Posted: Fri Sep 10, 2004 10:20 pm
by Uwe Neue
Sorry ... a HIGHER pH than provided by TFA is more useful.
Posted: Fri Sep 10, 2004 10:50 pm
by Kostas Petritis
Robotjock,
Glad to hear that you can resolve your compounds in 80:20 ACN:H2O.
I think that my statement is correct. I really wanted to say that you do not need to go as high as 100% ACN due to the high polarity of your compounds. Uwe explained already the kind of mechanisms that can have in the HILIC separation (and I agree that 95% ACN should be the maximum due to the desired water layer on the surface of the packing).
So... the more your compound is polar the less ACN you need to retain it... (in general though you need more than 50-60% ACN in order to say that you operate in the HILIC mode).
I have used pH 4 for my application.
Posted: Sat Sep 11, 2004 9:09 pm
by Einar Ponten
We have retained arginine using the following conditions:
ZIC®-HILIC 250x4.6 mm, isocratic ACN/H2O 70:30, with 55 mM ammonium acetate (k'~ 4).
The two others should be retained as well (L-citrulline and L-ornithine) and I am quite sure that you will have selectivity.

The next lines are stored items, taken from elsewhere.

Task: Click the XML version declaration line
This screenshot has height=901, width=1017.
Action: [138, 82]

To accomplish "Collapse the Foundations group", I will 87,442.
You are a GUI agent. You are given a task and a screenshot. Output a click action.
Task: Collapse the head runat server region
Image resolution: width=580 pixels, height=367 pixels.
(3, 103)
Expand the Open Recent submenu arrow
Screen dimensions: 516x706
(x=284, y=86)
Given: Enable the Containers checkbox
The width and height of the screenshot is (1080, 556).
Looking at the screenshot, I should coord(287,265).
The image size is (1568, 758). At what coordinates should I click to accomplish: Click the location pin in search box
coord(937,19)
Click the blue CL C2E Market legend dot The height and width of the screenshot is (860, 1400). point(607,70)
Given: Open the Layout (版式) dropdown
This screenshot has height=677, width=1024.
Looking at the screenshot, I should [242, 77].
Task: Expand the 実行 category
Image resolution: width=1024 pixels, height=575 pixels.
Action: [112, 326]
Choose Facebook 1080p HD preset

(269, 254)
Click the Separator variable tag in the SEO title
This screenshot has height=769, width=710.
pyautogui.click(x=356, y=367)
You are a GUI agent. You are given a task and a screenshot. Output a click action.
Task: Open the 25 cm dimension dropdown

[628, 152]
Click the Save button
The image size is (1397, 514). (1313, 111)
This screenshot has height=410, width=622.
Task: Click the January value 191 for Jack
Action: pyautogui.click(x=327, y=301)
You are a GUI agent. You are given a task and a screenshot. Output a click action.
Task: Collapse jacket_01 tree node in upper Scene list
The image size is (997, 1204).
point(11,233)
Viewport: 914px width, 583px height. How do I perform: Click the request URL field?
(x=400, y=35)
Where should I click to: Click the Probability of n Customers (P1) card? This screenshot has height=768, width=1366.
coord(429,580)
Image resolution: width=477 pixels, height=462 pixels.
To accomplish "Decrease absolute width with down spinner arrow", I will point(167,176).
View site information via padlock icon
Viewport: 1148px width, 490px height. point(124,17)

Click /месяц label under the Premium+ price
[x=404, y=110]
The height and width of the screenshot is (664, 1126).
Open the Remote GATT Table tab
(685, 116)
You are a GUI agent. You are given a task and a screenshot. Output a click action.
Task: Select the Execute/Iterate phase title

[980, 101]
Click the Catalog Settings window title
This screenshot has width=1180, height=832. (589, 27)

Posted: Sun Sep 12, 2004 4:00 am
by Robotjock
Einar, Kostas and Uwe;
From your comments and additional thought on my part, I agree that a higher pH is necessary, and increased % water. (Although I am now wondering how I was successful before?!!) Will experiment first thing Monday morning. You all have been very helpful.
Kind regards to all,
Robotjock
[I might have completed graduate school sooner if this forum had been available then.]